I will admit I am solely to blame for this scenario since
labelling the leftovers to go into my freezer is not always my strong point. I
often make the mistake of thinking ‘well it will be obvious what it is, I won’t
need to write a label on the bag’.
Hmmm, once frozen solid with ice fuzzing up the outside it isn’t always
quite that obvious!
You see, I had
thought that I had taken out a portion of soup from the freezer and the plan
was to serve this along with a salad and homemade bread rolls, however upon
investigation it turned out to be a portion of vegetable chilli… quick rethink,
so instead we have an alternative meal for two:
A dish of vegetable chilli
A dish of roasted veg (in this case parsnip, pepper and
carrots)
A serving of toasted pittas cut into pockets
A quick and easy DIY fill-your-pittas experience…. the soup
can wait for another day!
Recipe: Vegetable chili
Serves 4
Ingredients
Large glug of olive oil
1 onion- diced
2 peppers- cut into chunks
1tsp mild chilli powder, 1tsp cumin
seeds, 2 cloves of garlic
2 medium sweet potatoes- peeled and
cut into chunks
1 large carrot- peeled and cut up
400g tinned tomatoes
150g red lentils (pre-soaked)
200ml hot vegetable stock
400g can red kidney beans
50g green beans
1 courgette- cut into chunks
100g frozen peas
Tomato puree and hot water- if needed
(Other vegetables can be added or
substituted)
Method
Pre-soak red lentils in hot water for approx. 20 mins.
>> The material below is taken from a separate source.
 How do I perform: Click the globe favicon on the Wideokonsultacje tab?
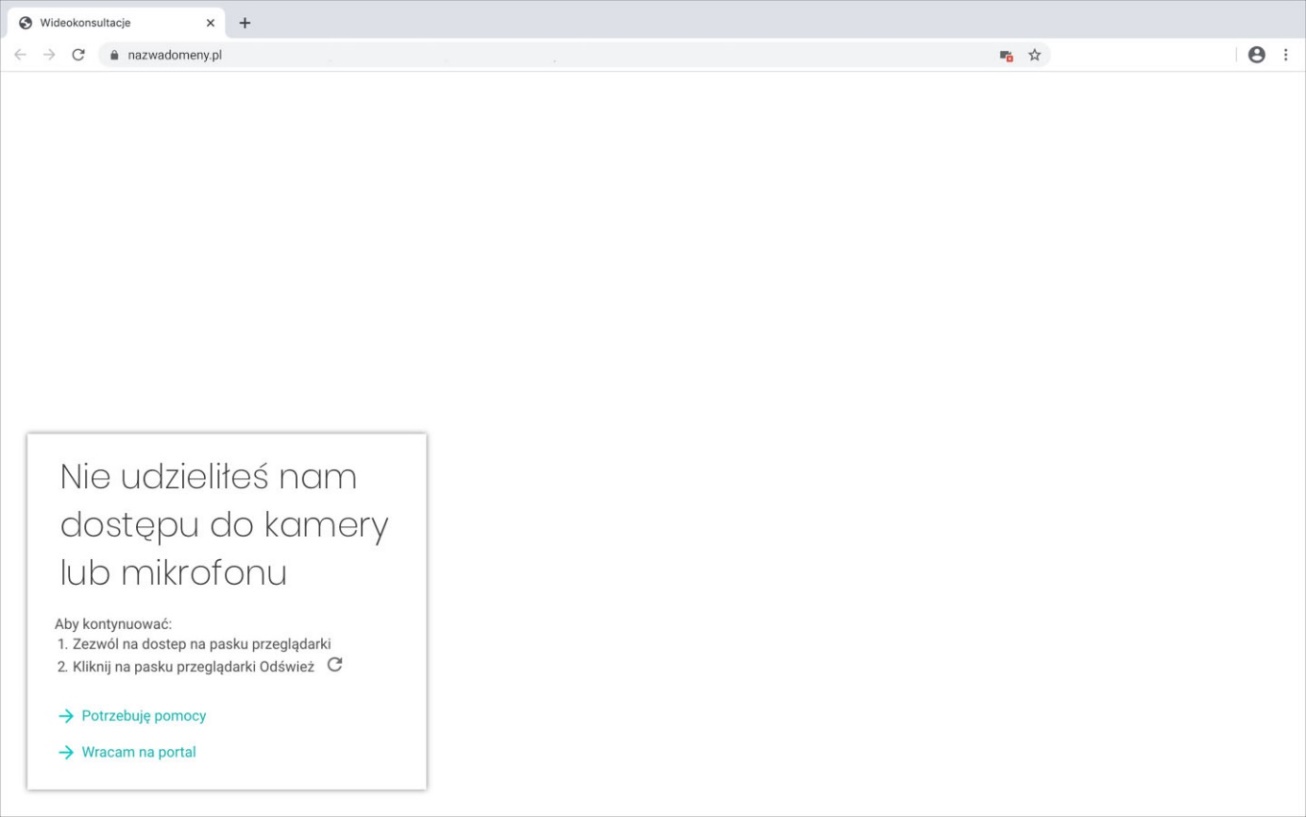pyautogui.click(x=27, y=20)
Fry onion
in oil for 5 mins, add the peppers, garlic and spices and cook for 2 mins. Stir
in the carrot and sweet potato then add the tomatoes, lentils, and vegetable
stock. Simmer for 15 mins. Add remaining ingredients- kidney beans, green
beans, courgette and frozen peas, and simmer for approx. 10 mins until all
vegetable are tender. Add tomato puree
with extra water if more sauce is needed. Serve with wholegrain rice or pasta
if desired.
Note- in this recipe I served one portion size of chilli with some extra
roasted veggies- I simple cut the veg into batons drizzled over a little olive oil and
some salt and pepper then roasted for approx. 20 mins. Warm the pittas in the
oven right at the end.
Freeze left over portions in individual bags- label them up (don’t
say I didn’t warn you!)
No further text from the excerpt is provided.